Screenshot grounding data
§ §

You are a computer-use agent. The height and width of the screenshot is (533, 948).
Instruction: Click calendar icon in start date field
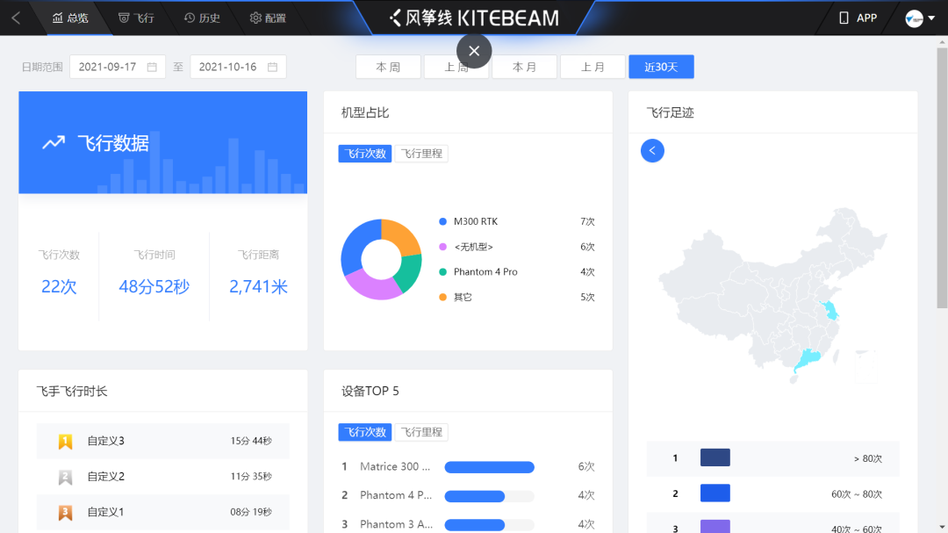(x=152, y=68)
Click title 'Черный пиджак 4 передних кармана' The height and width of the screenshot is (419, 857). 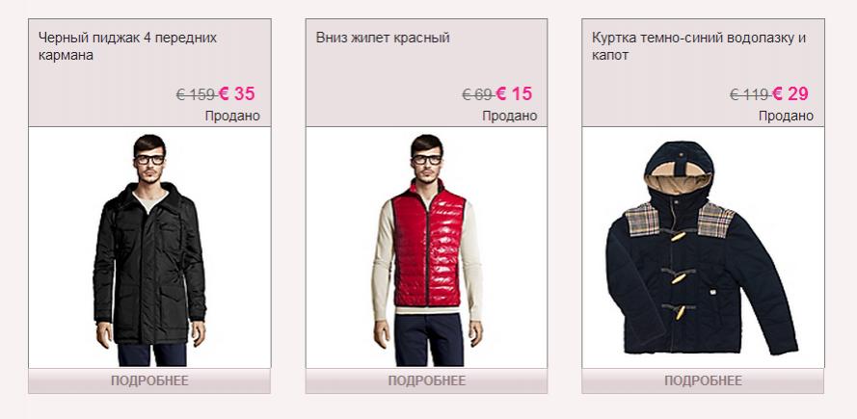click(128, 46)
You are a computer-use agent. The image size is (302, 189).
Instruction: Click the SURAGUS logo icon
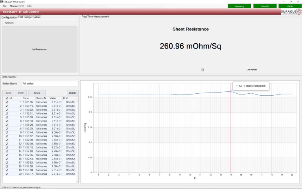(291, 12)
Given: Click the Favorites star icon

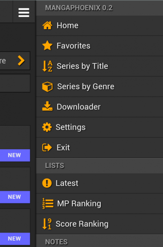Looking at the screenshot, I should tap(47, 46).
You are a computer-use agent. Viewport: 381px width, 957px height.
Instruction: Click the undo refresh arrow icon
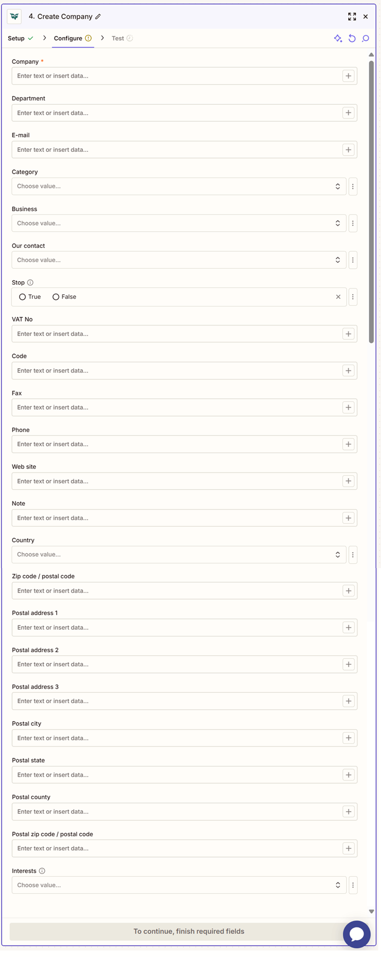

§ §

**Task requirements:**
Output the line that contains "Given: Click the Favorites star icon" and every line after it to the end of the records, word for word, leaving out the pictures.

**Your solution:**
Given: Click the Favorites star icon

Looking at the screenshot, I should tap(47, 46).
You are a computer-use agent. Viewport: 381px width, 957px height.
Instruction: Click the undo refresh arrow icon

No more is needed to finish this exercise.